> EXERCISE: Exactly as written, copy the lines that run from the start of the data below to the line containing "The width and height of the screenshot is (1512, 803).", both ends included.

Stored data
⟨

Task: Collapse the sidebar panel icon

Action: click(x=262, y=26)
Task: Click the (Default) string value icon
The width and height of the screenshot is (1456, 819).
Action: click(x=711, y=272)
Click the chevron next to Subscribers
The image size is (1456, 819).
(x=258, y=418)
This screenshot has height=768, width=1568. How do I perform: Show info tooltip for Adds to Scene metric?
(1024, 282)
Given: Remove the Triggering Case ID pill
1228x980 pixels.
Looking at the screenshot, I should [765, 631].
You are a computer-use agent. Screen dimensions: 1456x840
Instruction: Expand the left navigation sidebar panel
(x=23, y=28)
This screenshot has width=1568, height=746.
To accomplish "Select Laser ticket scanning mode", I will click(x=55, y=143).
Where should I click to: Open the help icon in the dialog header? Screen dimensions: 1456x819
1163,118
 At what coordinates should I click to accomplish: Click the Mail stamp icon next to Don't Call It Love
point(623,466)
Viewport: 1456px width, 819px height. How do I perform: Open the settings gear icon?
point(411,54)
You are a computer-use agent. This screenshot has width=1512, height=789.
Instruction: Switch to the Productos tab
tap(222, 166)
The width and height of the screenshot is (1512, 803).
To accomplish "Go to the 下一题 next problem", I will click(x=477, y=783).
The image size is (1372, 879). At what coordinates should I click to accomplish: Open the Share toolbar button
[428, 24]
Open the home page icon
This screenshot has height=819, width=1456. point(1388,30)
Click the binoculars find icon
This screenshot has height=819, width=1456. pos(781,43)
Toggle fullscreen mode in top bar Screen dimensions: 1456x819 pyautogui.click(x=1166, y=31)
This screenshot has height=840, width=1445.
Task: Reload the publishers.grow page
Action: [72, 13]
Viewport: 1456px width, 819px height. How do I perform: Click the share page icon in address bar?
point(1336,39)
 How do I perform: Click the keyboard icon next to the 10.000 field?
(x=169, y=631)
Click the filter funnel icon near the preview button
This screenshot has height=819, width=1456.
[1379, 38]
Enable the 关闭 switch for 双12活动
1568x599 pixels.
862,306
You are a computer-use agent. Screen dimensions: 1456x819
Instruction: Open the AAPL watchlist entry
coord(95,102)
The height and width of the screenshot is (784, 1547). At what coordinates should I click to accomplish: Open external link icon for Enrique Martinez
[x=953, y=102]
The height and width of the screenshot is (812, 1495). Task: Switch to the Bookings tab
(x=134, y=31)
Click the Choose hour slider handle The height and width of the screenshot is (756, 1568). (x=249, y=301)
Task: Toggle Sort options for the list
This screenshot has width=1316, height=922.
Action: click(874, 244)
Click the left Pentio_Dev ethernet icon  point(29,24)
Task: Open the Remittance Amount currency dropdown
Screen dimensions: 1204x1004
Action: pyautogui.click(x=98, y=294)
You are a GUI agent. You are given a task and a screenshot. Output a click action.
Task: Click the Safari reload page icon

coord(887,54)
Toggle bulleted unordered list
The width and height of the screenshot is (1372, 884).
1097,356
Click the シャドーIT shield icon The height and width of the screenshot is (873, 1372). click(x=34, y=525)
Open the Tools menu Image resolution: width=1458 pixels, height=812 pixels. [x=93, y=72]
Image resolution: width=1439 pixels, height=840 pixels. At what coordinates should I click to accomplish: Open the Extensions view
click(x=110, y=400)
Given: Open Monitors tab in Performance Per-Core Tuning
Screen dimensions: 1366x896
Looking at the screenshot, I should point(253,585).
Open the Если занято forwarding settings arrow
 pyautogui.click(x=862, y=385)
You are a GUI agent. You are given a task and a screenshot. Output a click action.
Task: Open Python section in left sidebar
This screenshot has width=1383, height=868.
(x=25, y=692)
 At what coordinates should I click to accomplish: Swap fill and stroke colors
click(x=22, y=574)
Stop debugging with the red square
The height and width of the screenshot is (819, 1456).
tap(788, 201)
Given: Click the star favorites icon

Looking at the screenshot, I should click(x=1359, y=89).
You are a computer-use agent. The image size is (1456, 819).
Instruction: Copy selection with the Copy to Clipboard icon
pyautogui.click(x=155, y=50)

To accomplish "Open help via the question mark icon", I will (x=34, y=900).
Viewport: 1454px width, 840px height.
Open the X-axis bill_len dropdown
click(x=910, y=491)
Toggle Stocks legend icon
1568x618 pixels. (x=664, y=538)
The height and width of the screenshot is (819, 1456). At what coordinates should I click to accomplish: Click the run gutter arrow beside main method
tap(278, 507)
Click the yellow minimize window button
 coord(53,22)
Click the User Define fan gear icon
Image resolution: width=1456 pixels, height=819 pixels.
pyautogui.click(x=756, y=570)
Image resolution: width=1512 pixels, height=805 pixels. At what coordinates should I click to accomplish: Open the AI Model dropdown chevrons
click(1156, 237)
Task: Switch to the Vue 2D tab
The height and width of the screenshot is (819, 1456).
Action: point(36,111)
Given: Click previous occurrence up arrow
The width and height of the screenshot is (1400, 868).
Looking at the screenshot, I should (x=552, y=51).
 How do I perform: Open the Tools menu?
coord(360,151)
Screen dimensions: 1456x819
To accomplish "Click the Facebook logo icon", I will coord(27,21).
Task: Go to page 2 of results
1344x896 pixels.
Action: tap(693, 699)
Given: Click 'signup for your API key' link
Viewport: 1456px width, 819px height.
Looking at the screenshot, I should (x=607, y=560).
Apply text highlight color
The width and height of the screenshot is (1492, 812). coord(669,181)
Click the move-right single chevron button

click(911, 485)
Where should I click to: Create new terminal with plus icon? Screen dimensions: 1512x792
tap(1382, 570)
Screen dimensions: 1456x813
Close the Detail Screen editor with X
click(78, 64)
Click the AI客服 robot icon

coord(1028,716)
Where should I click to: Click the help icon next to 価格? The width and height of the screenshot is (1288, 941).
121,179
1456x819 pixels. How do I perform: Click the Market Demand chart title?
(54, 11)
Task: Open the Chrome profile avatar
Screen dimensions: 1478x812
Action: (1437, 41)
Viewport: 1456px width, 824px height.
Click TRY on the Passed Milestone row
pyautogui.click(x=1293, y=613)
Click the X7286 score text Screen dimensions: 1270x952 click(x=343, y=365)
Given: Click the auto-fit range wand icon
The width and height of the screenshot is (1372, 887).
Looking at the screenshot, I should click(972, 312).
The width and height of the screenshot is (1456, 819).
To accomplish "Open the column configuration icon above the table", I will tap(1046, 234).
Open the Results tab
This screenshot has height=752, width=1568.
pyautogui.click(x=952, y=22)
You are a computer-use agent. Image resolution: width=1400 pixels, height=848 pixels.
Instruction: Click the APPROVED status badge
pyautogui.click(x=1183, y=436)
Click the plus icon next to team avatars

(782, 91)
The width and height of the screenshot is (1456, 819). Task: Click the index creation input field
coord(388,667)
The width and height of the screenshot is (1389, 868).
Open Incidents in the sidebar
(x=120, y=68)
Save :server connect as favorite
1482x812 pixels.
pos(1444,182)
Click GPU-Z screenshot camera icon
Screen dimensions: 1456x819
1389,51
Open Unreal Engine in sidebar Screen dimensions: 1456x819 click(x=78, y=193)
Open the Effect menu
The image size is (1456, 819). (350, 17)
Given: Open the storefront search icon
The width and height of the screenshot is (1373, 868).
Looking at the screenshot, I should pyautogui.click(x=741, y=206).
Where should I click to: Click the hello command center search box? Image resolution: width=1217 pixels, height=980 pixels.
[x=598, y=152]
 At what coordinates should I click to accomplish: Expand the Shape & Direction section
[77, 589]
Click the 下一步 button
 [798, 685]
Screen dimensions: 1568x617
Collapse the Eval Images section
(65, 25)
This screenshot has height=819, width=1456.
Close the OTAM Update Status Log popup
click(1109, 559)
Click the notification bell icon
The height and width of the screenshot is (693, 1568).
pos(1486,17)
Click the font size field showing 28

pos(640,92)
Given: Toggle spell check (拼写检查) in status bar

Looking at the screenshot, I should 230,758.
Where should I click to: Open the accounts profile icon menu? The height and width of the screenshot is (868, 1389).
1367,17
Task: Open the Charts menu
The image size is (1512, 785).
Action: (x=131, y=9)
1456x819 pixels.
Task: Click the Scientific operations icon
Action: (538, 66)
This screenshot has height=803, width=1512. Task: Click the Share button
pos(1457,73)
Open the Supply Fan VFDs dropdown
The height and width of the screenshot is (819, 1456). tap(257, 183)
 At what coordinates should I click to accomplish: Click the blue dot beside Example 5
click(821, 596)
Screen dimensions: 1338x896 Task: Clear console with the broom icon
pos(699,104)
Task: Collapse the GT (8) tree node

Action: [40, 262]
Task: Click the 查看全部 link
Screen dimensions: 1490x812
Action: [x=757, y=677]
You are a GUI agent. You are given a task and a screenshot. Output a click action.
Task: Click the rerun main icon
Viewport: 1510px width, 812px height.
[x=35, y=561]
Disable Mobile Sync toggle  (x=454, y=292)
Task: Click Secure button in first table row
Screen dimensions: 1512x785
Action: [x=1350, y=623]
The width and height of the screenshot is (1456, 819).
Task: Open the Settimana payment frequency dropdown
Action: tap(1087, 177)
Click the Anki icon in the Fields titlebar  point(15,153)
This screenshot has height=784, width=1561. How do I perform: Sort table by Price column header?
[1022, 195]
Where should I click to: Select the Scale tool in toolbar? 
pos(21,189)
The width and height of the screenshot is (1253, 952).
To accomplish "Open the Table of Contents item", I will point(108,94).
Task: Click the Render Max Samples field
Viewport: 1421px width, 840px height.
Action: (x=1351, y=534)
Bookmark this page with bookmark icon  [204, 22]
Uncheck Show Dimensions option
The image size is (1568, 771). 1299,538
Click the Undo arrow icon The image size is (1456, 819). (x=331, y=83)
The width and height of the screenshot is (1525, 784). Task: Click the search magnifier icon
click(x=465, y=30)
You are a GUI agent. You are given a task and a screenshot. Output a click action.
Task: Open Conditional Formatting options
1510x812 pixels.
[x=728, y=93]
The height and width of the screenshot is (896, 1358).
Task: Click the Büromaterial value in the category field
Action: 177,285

⟩

> YOUR RESPONSE:
Task: Collapse the sidebar panel icon

Action: click(x=262, y=26)
Task: Click the (Default) string value icon
The width and height of the screenshot is (1456, 819).
Action: click(x=711, y=272)
Click the chevron next to Subscribers
The image size is (1456, 819).
(x=258, y=418)
This screenshot has height=768, width=1568. How do I perform: Show info tooltip for Adds to Scene metric?
(1024, 282)
Given: Remove the Triggering Case ID pill
1228x980 pixels.
Looking at the screenshot, I should [765, 631].
You are a computer-use agent. Screen dimensions: 1456x840
Instruction: Expand the left navigation sidebar panel
(x=23, y=28)
This screenshot has width=1568, height=746.
To accomplish "Select Laser ticket scanning mode", I will click(x=55, y=143).
Where should I click to: Open the help icon in the dialog header? Screen dimensions: 1456x819
1163,118
 At what coordinates should I click to accomplish: Click the Mail stamp icon next to Don't Call It Love
point(623,466)
Viewport: 1456px width, 819px height. How do I perform: Open the settings gear icon?
point(411,54)
You are a computer-use agent. This screenshot has width=1512, height=789.
Instruction: Switch to the Productos tab
tap(222, 166)
The width and height of the screenshot is (1512, 803).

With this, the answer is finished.